» Data from a pointing dataset
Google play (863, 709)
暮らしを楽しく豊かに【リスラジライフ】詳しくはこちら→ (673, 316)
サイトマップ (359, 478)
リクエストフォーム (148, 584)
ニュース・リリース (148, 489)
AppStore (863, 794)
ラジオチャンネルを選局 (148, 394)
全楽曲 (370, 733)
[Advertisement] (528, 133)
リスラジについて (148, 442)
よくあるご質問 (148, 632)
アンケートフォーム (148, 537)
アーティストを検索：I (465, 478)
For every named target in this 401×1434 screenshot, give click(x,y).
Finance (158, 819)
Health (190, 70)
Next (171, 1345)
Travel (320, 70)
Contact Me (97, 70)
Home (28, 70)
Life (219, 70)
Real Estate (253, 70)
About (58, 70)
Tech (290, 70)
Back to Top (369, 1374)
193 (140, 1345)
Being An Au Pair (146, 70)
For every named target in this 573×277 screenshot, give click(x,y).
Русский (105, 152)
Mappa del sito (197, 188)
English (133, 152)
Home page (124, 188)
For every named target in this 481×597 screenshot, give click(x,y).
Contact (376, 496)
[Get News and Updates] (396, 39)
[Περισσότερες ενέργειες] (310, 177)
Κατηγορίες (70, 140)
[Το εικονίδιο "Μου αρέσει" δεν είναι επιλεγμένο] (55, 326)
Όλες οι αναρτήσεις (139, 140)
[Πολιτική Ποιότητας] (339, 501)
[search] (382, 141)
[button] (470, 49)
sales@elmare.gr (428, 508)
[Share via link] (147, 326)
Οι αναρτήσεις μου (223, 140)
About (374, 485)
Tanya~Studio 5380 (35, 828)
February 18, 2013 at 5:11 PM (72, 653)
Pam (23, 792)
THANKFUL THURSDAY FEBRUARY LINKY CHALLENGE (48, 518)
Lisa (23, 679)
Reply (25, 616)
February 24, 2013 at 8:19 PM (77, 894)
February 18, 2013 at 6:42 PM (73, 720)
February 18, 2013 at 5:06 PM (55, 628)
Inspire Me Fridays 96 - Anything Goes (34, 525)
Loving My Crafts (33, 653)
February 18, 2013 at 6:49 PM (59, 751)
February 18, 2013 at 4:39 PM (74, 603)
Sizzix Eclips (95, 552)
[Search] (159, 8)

» EXERCISE BRIEF
Can you convert all of the data above into a two-column CSV with the headers request and answer, one row per request, with the request's text and its answer each in its own quoted field and any line breaks replaced by spaces?

» EXERCISE SOLUTION
request,answer
"Google play","(863, 709)"
"暮らしを楽しく豊かに【リスラジライフ】詳しくはこちら→","(673, 316)"
"サイトマップ","(359, 478)"
"リクエストフォーム","(148, 584)"
"ニュース・リリース","(148, 489)"
"AppStore","(863, 794)"
"ラジオチャンネルを選局","(148, 394)"
"全楽曲","(370, 733)"
"[Advertisement]","(528, 133)"
"リスラジについて","(148, 442)"
"よくあるご質問","(148, 632)"
"アンケートフォーム","(148, 537)"
"アーティストを検索：I","(465, 478)"
"For every named target in this 401×1434 screenshot, give click(x,y). Finance","(158, 819)"
"Health","(190, 70)"
"Next","(171, 1345)"
"Travel","(320, 70)"
"Contact Me","(97, 70)"
"Home","(28, 70)"
"Life","(219, 70)"
"Real Estate","(253, 70)"
"About","(58, 70)"
"Tech","(290, 70)"
"Back to Top","(369, 1374)"
"193","(140, 1345)"
"Being An Au Pair","(146, 70)"
"For every named target in this 573×277 screenshot, give click(x,y). Русский","(105, 152)"
"Mappa del sito","(197, 188)"
"English","(133, 152)"
"Home page","(124, 188)"
"For every named target in this 481×597 screenshot, give click(x,y). Contact","(376, 496)"
"[Get News and Updates]","(396, 39)"
"[Περισσότερες ενέργειες]","(310, 177)"
"Κατηγορίες","(70, 140)"
"[Το εικονίδιο ""Μου αρέσει"" δεν είναι επιλεγμένο]","(55, 326)"
"Όλες οι αναρτήσεις","(139, 140)"
"[Πολιτική Ποιότητας]","(339, 501)"
"[search]","(382, 141)"
"[button]","(470, 49)"
"sales@elmare.gr","(428, 508)"
"[Share via link]","(147, 326)"
"Οι αναρτήσεις μου","(223, 140)"
"About","(374, 485)"
"Tanya~Studio 5380","(35, 828)"
"February 18, 2013 at 5:11 PM","(72, 653)"
"Pam","(23, 792)"
"THANKFUL THURSDAY FEBRUARY LINKY CHALLENGE","(48, 518)"
"Lisa","(23, 679)"
"Reply","(25, 616)"
"February 24, 2013 at 8:19 PM","(77, 894)"
"February 18, 2013 at 6:42 PM","(73, 720)"
"February 18, 2013 at 5:06 PM","(55, 628)"
"Inspire Me Fridays 96 - Anything Goes","(34, 525)"
"Loving My Crafts","(33, 653)"
"February 18, 2013 at 6:49 PM","(59, 751)"
"February 18, 2013 at 4:39 PM","(74, 603)"
"Sizzix Eclips","(95, 552)"
"[Search]","(159, 8)"